Well, the ailment made me write blogs. My article, “A cancer survivor’s testimony of battle” was published in The Hindu’s Open Page. I write both technical and personal blogs. I thoroughly understand the necessity of inducing positivity in patients, make them understand that the treatment phase is temporary and that they can live normally. It is paramount that the entire society understands this, supports patients and does not de-motivate them by informing them of their life expectancy.
Have you tried complementary medicine or therapies, like homeopathy or yoga? If yes, did it help?
I did not try any other medication or therapies.
How did you mentally/emotionally cope with your condition?
I cried bitterly when I got to know what was written in the biopsy report. Most of my family knew it but thankfully did not inform me before surgery. I cried for 3 hours. My mother told me that God is there and he would support me. I somehow stopped crying after that. We had planned to go to a Thiruchendur Temple and it got cancelled due to my surgery. So my parents started taking me to Ulsoor Subramaniya Swamy Devasthana every weekend.
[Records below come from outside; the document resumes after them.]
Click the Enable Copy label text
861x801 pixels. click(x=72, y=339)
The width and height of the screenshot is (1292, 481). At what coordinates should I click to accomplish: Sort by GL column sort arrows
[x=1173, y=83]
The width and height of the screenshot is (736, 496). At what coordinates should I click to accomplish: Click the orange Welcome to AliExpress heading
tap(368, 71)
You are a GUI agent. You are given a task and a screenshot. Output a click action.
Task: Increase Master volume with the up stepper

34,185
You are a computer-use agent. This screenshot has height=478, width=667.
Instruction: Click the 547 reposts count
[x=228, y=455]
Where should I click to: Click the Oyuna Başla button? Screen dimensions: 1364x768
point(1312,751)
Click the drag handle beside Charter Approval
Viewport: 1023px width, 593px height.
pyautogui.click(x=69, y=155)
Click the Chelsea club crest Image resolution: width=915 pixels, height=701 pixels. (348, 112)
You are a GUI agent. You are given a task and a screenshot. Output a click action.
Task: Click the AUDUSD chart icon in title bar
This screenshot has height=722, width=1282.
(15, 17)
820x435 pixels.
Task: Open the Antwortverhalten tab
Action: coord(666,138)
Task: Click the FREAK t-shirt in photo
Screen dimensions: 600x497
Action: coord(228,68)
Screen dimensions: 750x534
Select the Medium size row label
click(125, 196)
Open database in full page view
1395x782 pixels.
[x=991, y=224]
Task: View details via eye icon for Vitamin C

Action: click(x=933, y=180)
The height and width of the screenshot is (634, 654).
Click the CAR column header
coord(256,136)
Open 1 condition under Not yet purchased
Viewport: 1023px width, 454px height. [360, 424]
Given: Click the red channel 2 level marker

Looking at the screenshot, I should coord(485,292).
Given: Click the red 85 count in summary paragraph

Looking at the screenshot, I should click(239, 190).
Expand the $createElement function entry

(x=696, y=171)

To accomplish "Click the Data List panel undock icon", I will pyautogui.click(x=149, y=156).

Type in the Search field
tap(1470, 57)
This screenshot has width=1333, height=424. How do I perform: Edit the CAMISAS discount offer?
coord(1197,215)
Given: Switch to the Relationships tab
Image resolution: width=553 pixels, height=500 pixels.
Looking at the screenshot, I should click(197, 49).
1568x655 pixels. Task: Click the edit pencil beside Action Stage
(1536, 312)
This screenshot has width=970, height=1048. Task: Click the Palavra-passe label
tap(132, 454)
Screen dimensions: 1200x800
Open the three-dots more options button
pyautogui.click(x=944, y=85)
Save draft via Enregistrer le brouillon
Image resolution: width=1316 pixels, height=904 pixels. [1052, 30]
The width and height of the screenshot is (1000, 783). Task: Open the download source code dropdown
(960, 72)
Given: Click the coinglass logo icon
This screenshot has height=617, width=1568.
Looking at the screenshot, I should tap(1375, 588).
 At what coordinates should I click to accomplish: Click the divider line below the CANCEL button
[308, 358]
I cried there to the Lord God Muruga!
Basically I am not a courageous person (I have willpower though), and am really not sure how I got the courage to withstand my situation and face treatment.
Did you see a counselor for support? Were you offered counseling by your doctor?
No. My Neuro-surgeon was there to counsel. He asked me to say ‘I am alright’ to myself 100 times when I woke up and 100 times before I went to sleep. He asked me not to browse on my ailment as that would mis-guide me.
How has your family supported you? Who has been your biggest support/companion through it all?
My parents and sister were there to support me throughout. Even though, my sister was employed in New Delhi, she took a month’s leave during my surgery and stayed with me. She came again before my chemotherapy.
My relatives also came more frequently to spend time with me. Believe me, they were all here at Manipal Hospitals, on October 14th 2011, during my surgery. Some of our distant relatives also came and visited me, despite their old age. I am blessed to have such good relatives.
How did your friends treat you? Were you isolated? Did you share your experience with them soon after diagnosis?
My friends and colleagues, including managers visited me at the hospital and also at home. I was on sick leave and was able to communicate the diagnosis only to my manager.
A close friend of mine, Kavita made it a point to visit me with her husband even though she was expecting and lived far away.
How has your diagnosis changed your life perspectives and ambitions?
The diagnosis made me bold. My ambitions stay intact.